We have to ask government to do less. Not more.

We have to turn off the valves of government spending. Stop the flow of taxpayer money to contractors who overcharge and under deliver. Stop funding programs and initiatives that, were they truly valuable, could find private sector funding for the work they’re doing. Stop letting politicians claim to fix problems when, really, they’re just hiring some overpriced contractor to act like it’s fixed.

Bringing federal money to South Carolina to pay for things is not valuable work.

It’s milking taxpayers and skimming the cream off the top of the bucket. In some cases, it’s taking big ladles and pouring the milk over special interests and corporate donors.

We have to stop electing politicians funded by parties that turn corporate donations into government favors like some kind of demented Rumplestiltskin.

This job should be about governing. Not spending. It should be about oversight. Not access.

The answer is not to tax the billionaires more aggressively. The answer is to 1) spend less, and 2) stop letting those billionaires get rich off duopoly corruption.

It’s a self-licking ice cream cone, the federal government. Existing to provide wealth redistribution. From taxpayers to corporate contractors, the government is looting the people and enriching the parties.

What can you do?

Start with this election. Start by choosing the most underfunded, least-connected candidate in every race. Get the fresh blood, uncontaminated by the party machinery, into office. Let those willing citizens steer the ship. They won’t all be star players. But they’re willing to come off the bench.

Find the full list of candidates in South Carolina here.

We heard Trump say he would drain the swamp.
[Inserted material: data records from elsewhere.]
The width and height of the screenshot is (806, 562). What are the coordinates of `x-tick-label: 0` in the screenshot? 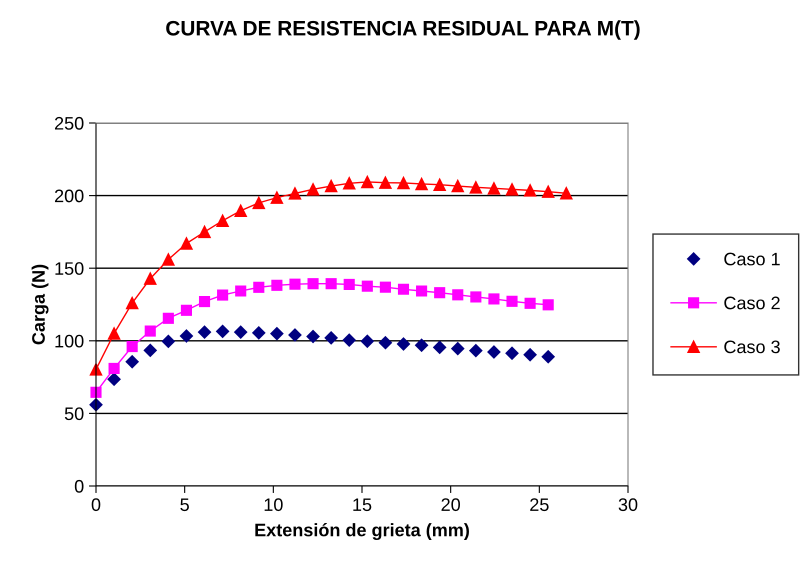 It's located at (96, 505).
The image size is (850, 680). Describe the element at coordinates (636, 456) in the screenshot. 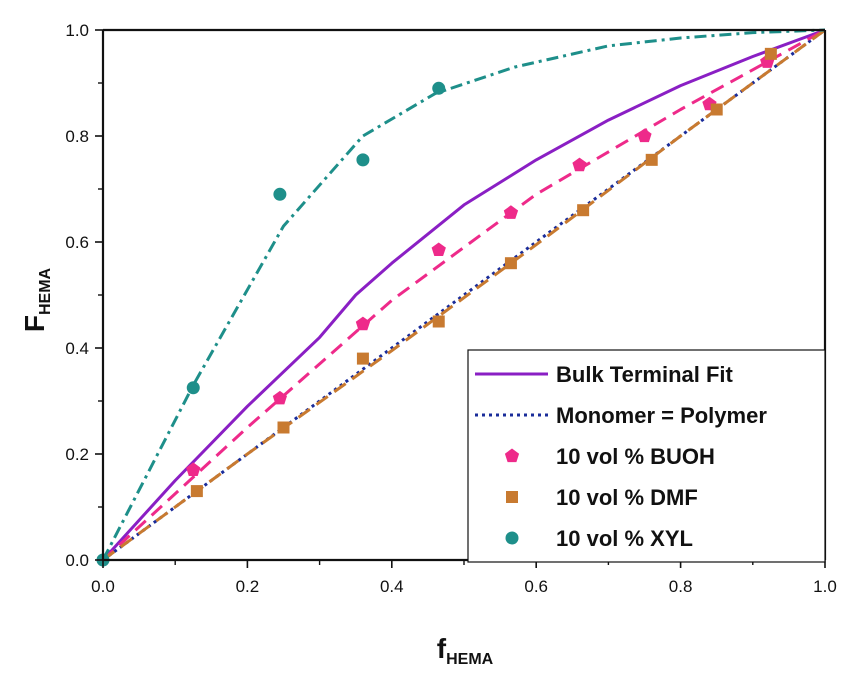

I see `legend-label: 10 vol % BUOH` at that location.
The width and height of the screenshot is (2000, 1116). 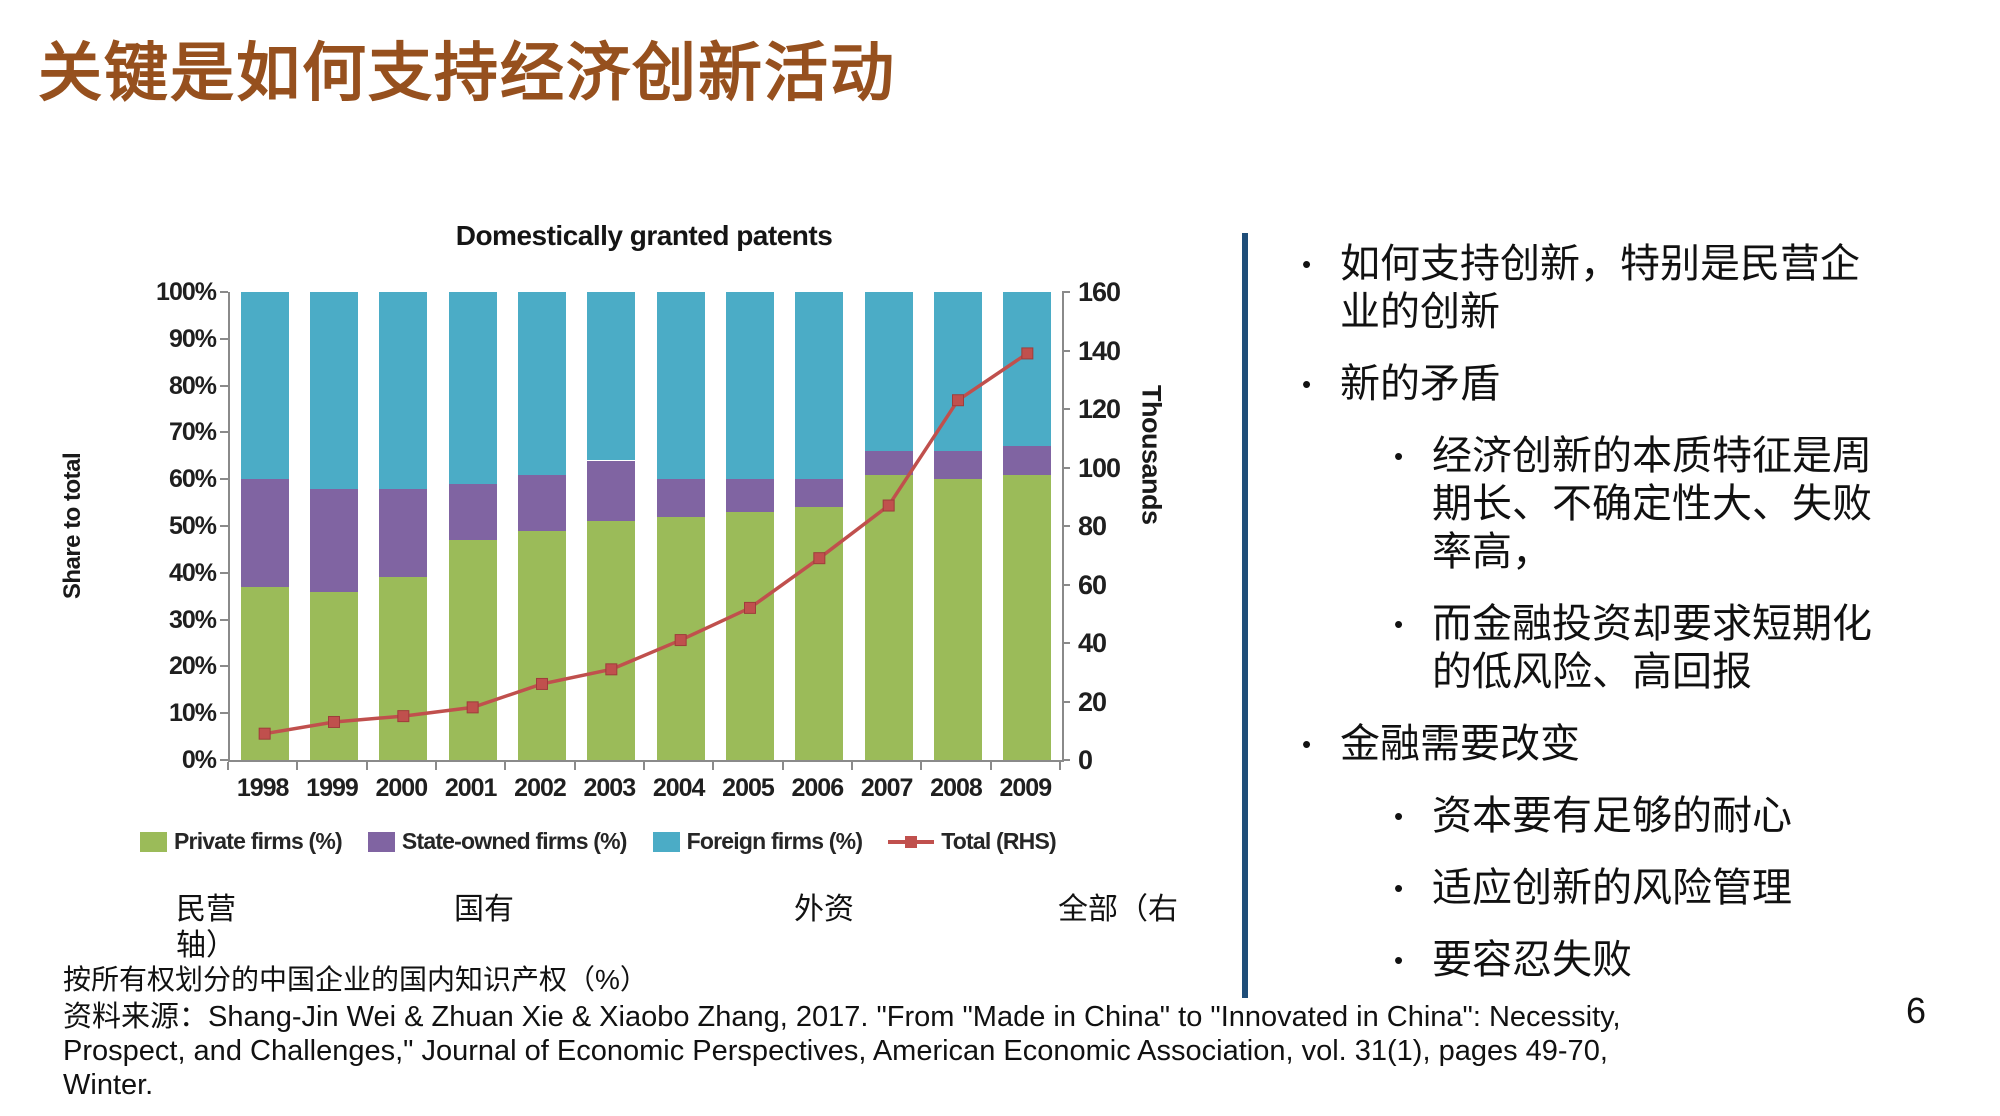 I want to click on total-line-svg, so click(x=646, y=544).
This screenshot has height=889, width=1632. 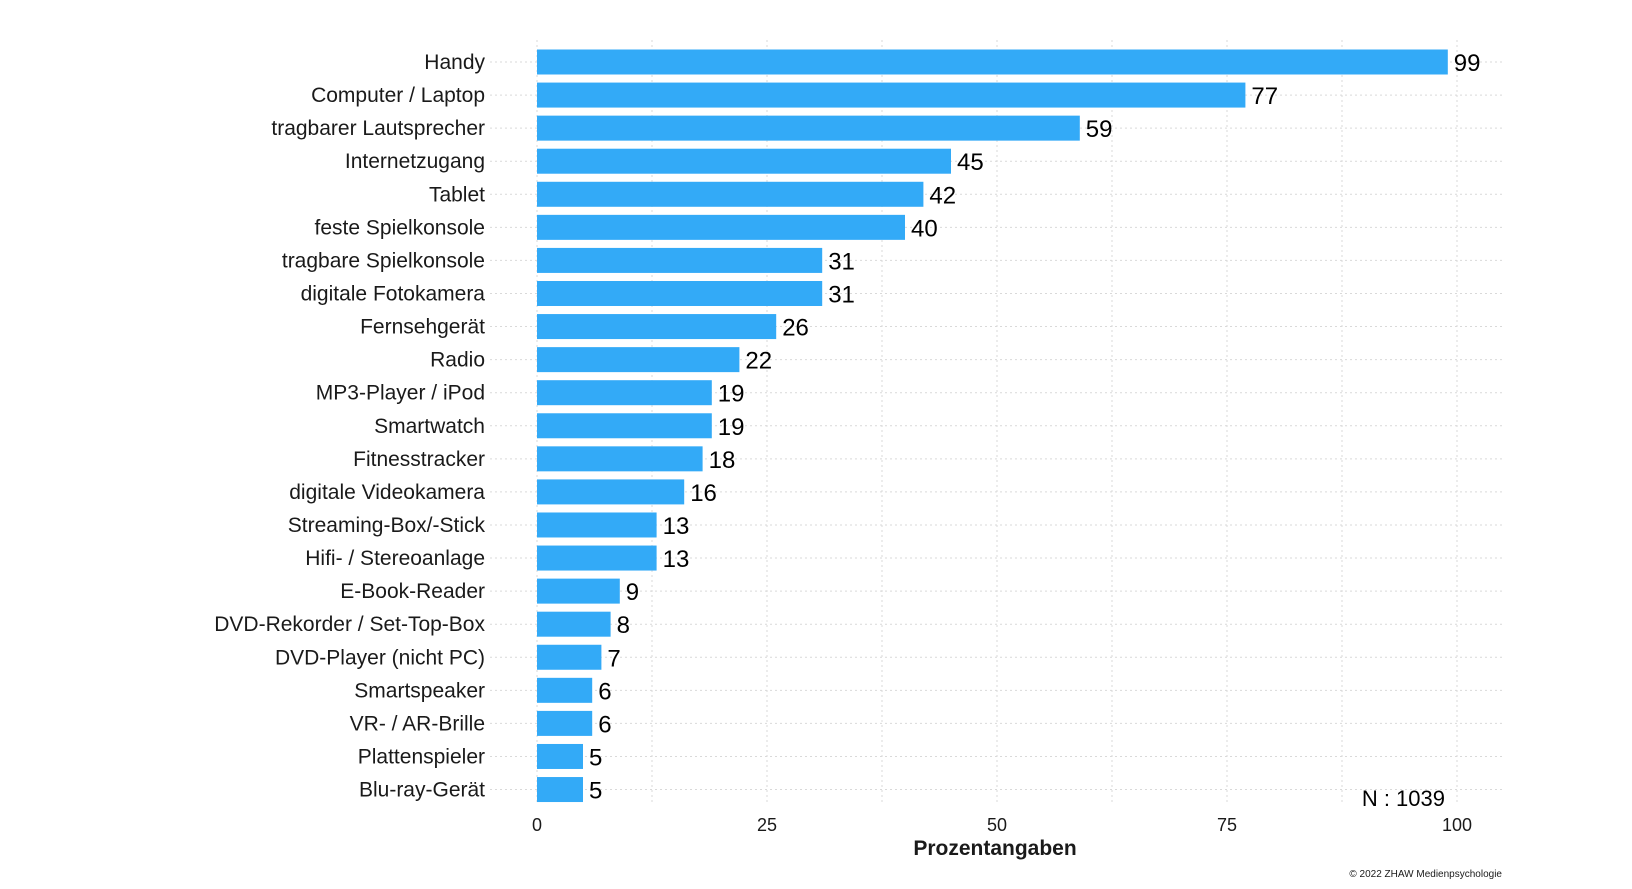 What do you see at coordinates (422, 328) in the screenshot?
I see `category-label: Fernsehgerät` at bounding box center [422, 328].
In South Carolina, it’s time to clean house. Find the candidates who tell the truth. The ones who will do the right thing. Find the good people willing to get in the game.

One million South Carolinians know the government isn’t working for us. So let’s do something about it.

Ready to get in the game? We could use your help. Complete the form below.

4 Responses

    1. Thanks for reading, David. I plan to reduce government spending and hold people accountable for taking taxpayers for a ride. I think that will be pretty good work, representative of folks that are sick of being looted. Cheers! -KW

      1. Good answer. The socialists are always looking for someone to target and steel from. They selfishly want other peoples earnings to fund what they want. Almost everyone is being skinned to provide a source of funding for the outrageous spending. Many people, hurting, are trying to point to some other source of government taking instead of focusing on the real problem of overspending.

        1. Thanks for reading! I look forward to working on the “spend less” strategy of addressing the national debt.